About that air pollution: China is now the largest consumer of energy—a title the US once held for 100 years. But that is understandable, considering that 1.4 billion people live in China, representing 19 percent of the global population.
However, there is much consumption that is not directly related to population size. Consider that China makes up 40 percent of the total global demand for cement, iron, coal, steel, lead, zinc and aluminum. The Chinese eat nearly half the pork produced in the world and 40 percent of all chicken eggs.
We think of China as a huge factory, and in some sense that is true. Eighty percent of the toys produced in the world, as well as the 500 million iPhones that have been sold, come from China. China builds 90 percent of all personal computers and 80 percent of all air-conditioners, and makes nearly 70 percent of all shoes. Consumer items aren’t the only things that China produces: Nearly 50 percent of all ships are now being built in Chinese shipyards.
These numbers are truly staggering. China’s economic impact on the world far outstrips its physical size and population. Remember, all those goods it produces used to be made in other countries, and that has led to an economic imbalance that will eventually come to an end.
China’s ability to produce goods much more cheaply has also created a manufacturing imbalance, and it is coming to an end. The sweet-spot demographic of its workforce will peak before 2020. But much more important than that is the fact that China’s cheap labor pool is already depleted, while 200 million Chinese still live in poverty.
Workers at electronics manufacturing company Foxconn went on strike this week. They only comprise a small part of the total workforce, and the undisclosed issues were quickly resolved. This strike would not have been a big deal if it didn’t occur at its factory in the Chinese city of Chongqing.

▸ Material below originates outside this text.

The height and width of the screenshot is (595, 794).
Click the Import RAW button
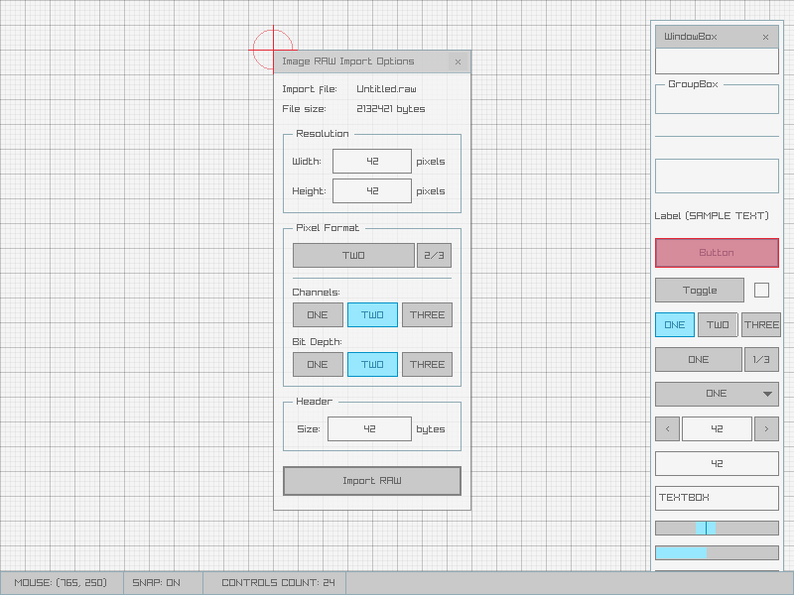tap(372, 481)
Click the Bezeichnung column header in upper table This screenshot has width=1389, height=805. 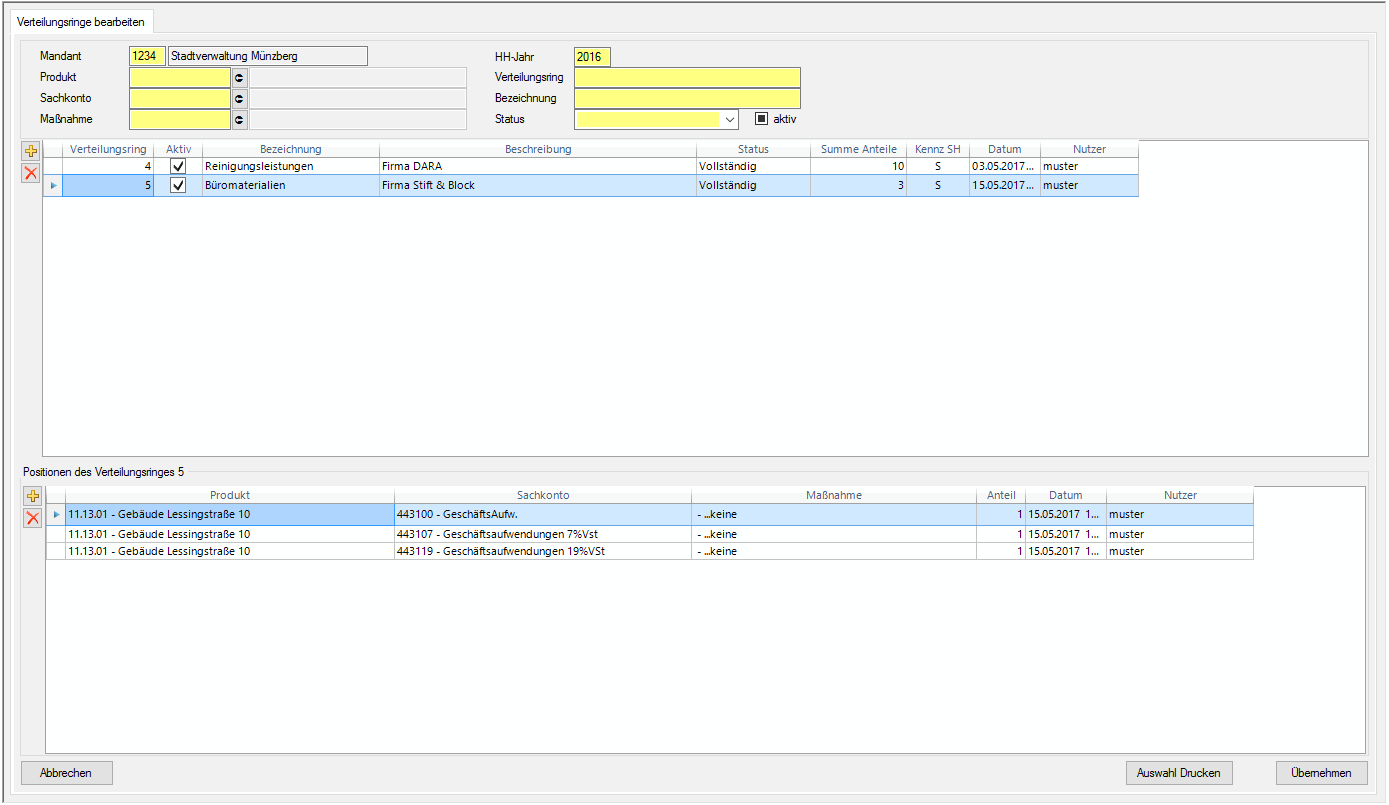pos(290,149)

China has a population-density disproportion: the overwhelming majority lives on the east side of the country, with the Chongqing area as the dividing line. In the west, except along the rivers, the population density is one person per square kilometer; in the east it averages 200 per sq km.
The Foxconn factory is the last outpost of China’s cheap-labor frontier. There are no areas heavily populated with relatively poor people to build another factory with 100,000 employees. In the last 10 years, Chinese wages have increased 12 percent yearly. Wage inflation is slowing, but even at a lower rate, Chinese company profits are being hurt. Consumer expectations for more wealth are very high, and a declining workforce will put more pressure on wages in the years to come.
The rest of the world has fueled China’s economic boom with cheap credit and cheaper money for two decades, and that also is coming to an end. Thus, China’s place on the top is being squeezed from both sides, domestically and internationally.
By 2020 there would be an economic shift, as the golden age of Chinese economic expansion could potentially wind down.